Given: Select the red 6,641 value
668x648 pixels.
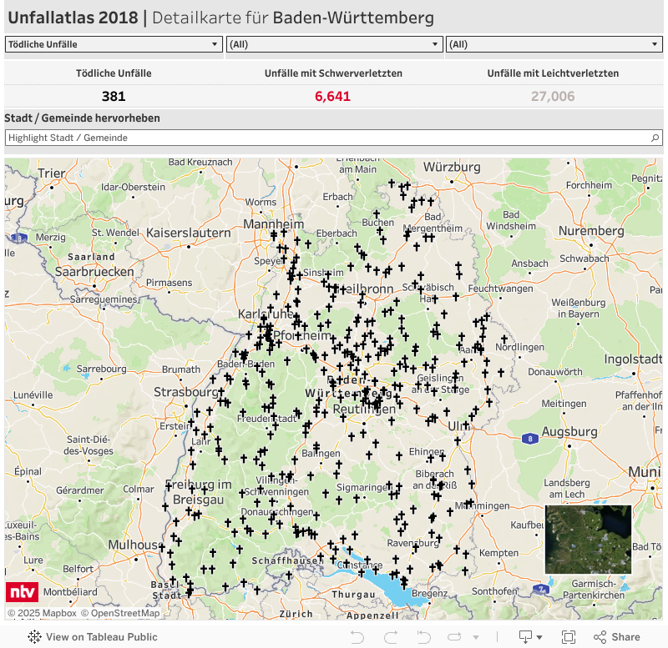Looking at the screenshot, I should (332, 97).
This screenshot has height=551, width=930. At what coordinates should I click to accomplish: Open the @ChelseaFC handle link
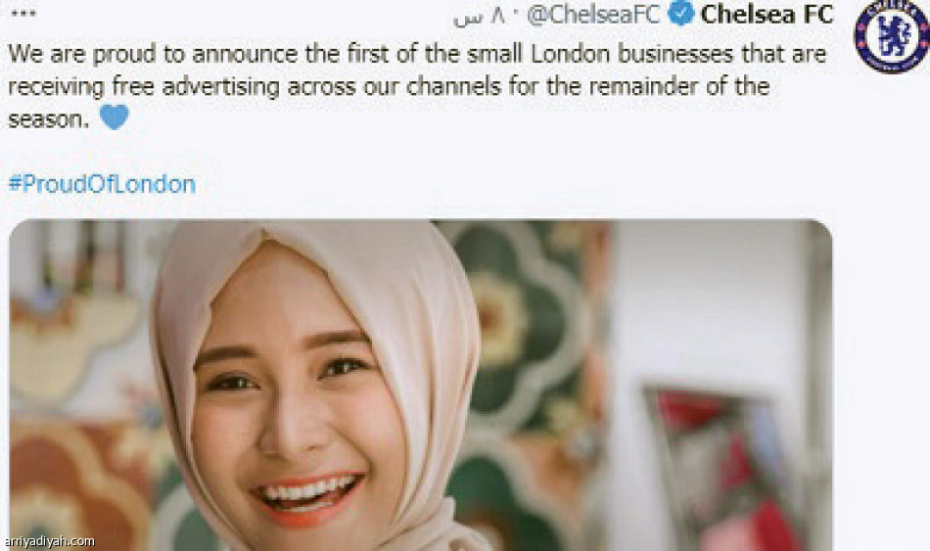point(593,16)
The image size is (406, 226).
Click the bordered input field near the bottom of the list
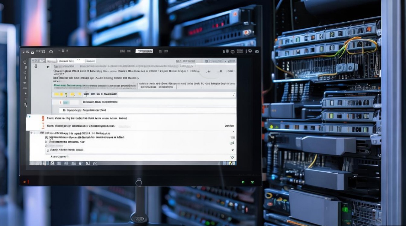pyautogui.click(x=65, y=150)
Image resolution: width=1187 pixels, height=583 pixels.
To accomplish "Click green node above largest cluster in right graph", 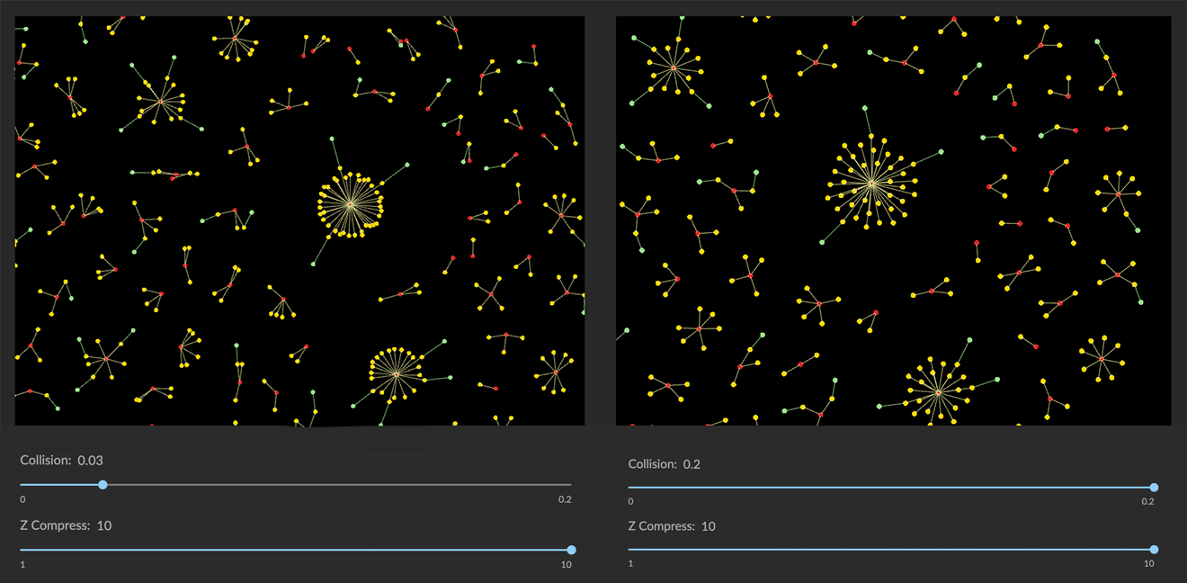I will [865, 108].
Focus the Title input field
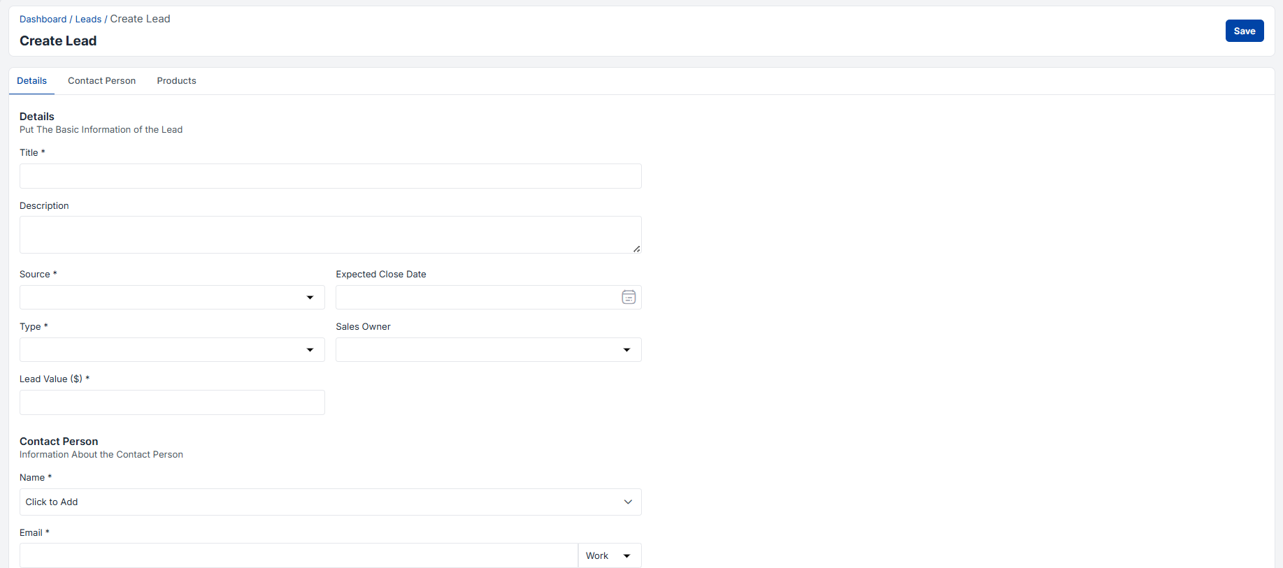This screenshot has width=1283, height=568. coord(330,176)
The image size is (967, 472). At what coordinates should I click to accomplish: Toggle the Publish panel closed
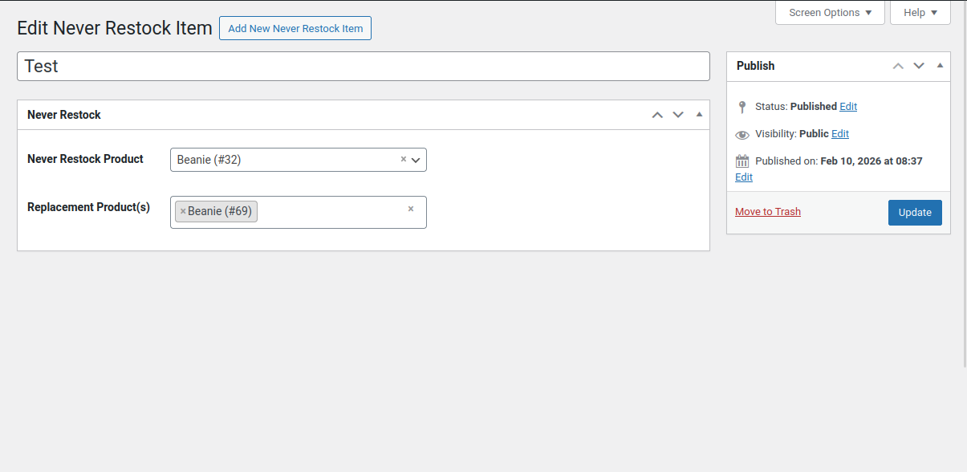tap(940, 66)
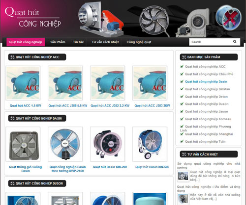This screenshot has height=205, width=246.
Task: Click fan icon beside Danh mục sản phẩm heading
Action: coord(184,57)
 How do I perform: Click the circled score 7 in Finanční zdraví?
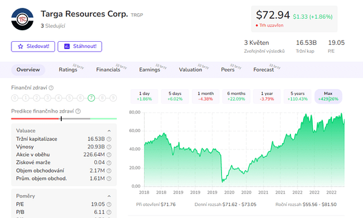(91, 98)
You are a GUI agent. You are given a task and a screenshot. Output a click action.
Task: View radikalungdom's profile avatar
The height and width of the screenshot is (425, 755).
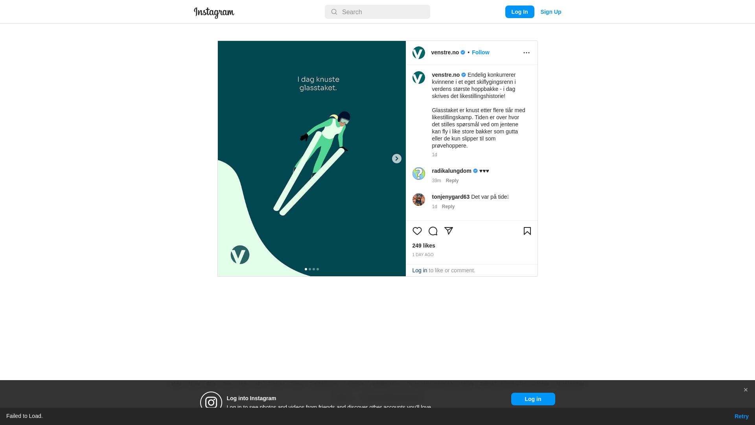[x=418, y=174]
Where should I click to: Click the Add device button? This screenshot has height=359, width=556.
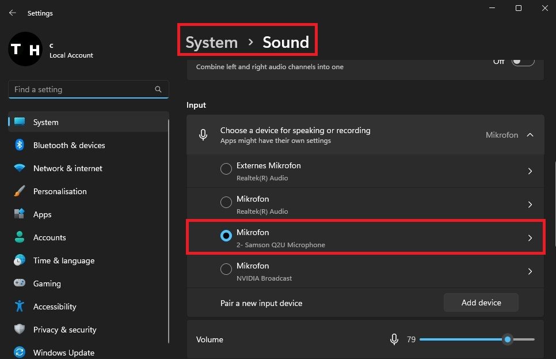pyautogui.click(x=481, y=303)
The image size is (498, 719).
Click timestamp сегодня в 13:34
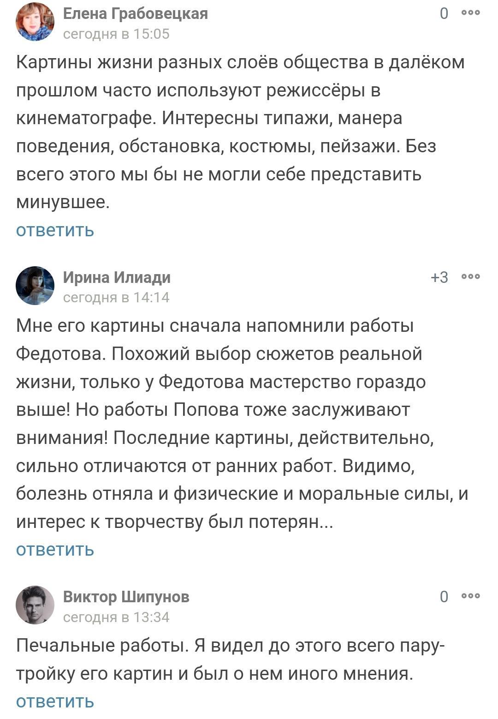(x=116, y=617)
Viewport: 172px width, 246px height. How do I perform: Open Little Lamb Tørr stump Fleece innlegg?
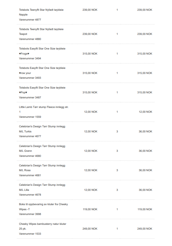tap(44, 109)
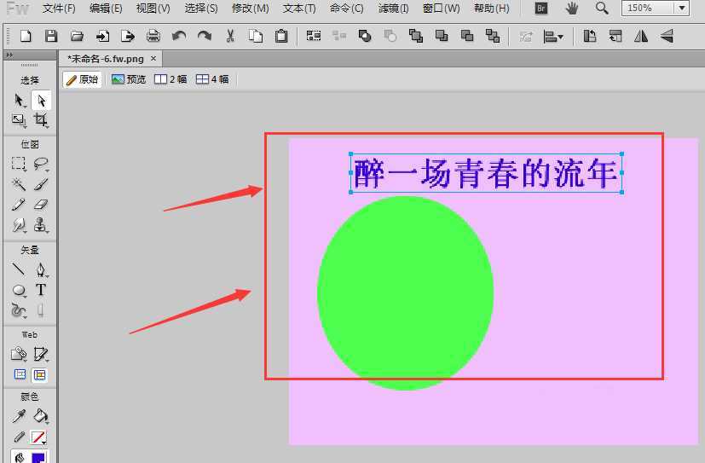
══════════
Task requirements
Every line from the line containing "The height and" through the last line above is to be printed exactly. Pictures are not copied.

Expected answer
The height and width of the screenshot is (425, 755).
[x=418, y=174]
Where should I click to: Click the Add device button? This screenshot has height=359, width=556.
pyautogui.click(x=481, y=303)
The image size is (498, 719).
Click timestamp сегодня в 13:34
(x=116, y=617)
Viewport: 172px width, 246px height. How do I perform: Open Little Lamb Tørr stump Fleece innlegg?
tap(44, 109)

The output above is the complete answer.